Course Schedule II: topological sort finally returns the order

Problem 207 asked a yes/no question: can you finish all courses? This one asks for the receipt. Return an actual ordering, or an empty array if a cycle makes it impossible. That is a meaningful shift — cycle detection was enough before; now you need a valid topological order of the entire graph.

The good news: both algorithms from 207 extend naturally. The DFS three-color approach collects nodes in post-order and reverses at the end. Kahn's BFS approach already builds the order as it goes. Neither requires rethinking from scratch.

The problem

Given numCourses courses labeled 0 to numCourses - 1 and a list of prerequisite pairs where [a, b] means you must take course b before course a, return a valid ordering of all courses to finish them all — or an empty array if a cycle makes it impossible. Full statement: LeetCode 210.

Constraints:
- 1 <= numCourses <= 2000
- 0 <= prerequisites.length <= numCourses * (numCourses - 1)
- prerequisites[i].length == 2
- 0 <= ai, bi < numCourses
- ai != bi
- All the pairs [ai, bi] are distinct.

Reading the constraints before touching the code

1 <= numCourses <= 2000. Same as 207 — every course fits in an array indexed by course number. No hash map for the graph; plain arrays work. The vertex count also tells you that O(V²) is borderline acceptable (4M ops), but we can do O(V+E) and there is no reason not to.

0 <= prerequisites.length <= numCourses * (numCourses - 1). The edge count can be as high as 2000 * 1999 = ~4M, which is a dense graph. In the dense case, adjacency list representation takes the same space as an adjacency matrix, but the algorithms are still O(V+E) either way. In the typical sparse case this is much better.

ai != bi — no self-loops. A course cannot be its own prerequisite, so you never need to handle the degenerate self-cycle case.

All pairs are distinct — no duplicate edges. Construction is straightforward; no deduplication pass needed.

The direction convention: [a, b] means take b before a. Edge goes b -> a. I still draw a small picture when building the graph because getting the direction backwards is the most common bug on this problem.

+-------+

§ **REQUIRED WORK**
Extend the Course Schedule II write-up above, starting after its final sentence and keeping its voice.

§ **MATERIAL PROVIDED**
+-------+

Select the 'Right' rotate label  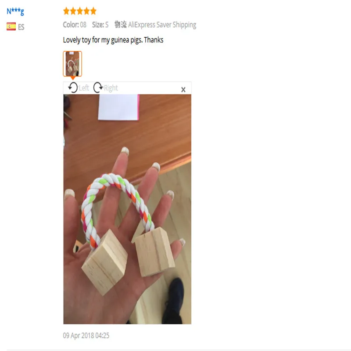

+-------+

§ **RESPONSE TO THIS TASK**
With numCourses <= 2000, even an O(V+E) algorithm with a large constant factor is fine. What you want to avoid is an O(V²) outer loop searching for unvisited nodes inside an already-O(E) inner loop — that would push you to O(V² + E) unnecessarily. The standard implementations below are all clean O(V+E).

DFS with three-color marking and post-order collection

The idea: run DFS on every unvisited node. When you enter a node, mark it GRAY (in progress). When you finish all its descendants, mark it BLACK (done) and append it to the result. If you ever enter a node that is already GRAY, you have found a back edge — a cycle — and the answer is empty.

Why does appending at the BLACK step give a topological order? A node gets marked BLACK only after every course that depends on it has already been processed. So if course A must come before course B, B will be finished and appended before A. That means the result list has A before B in reverse — which is why you reverse at the end.

from typing import List
 
class Solution:
    def findOrder(self, numCourses: int, prerequisites: List[List[int]]) -> List[int]:
        graph = [[] for _ in range(numCourses)]
        for course, prereq in prerequisites:
            graph[prereq].append(course)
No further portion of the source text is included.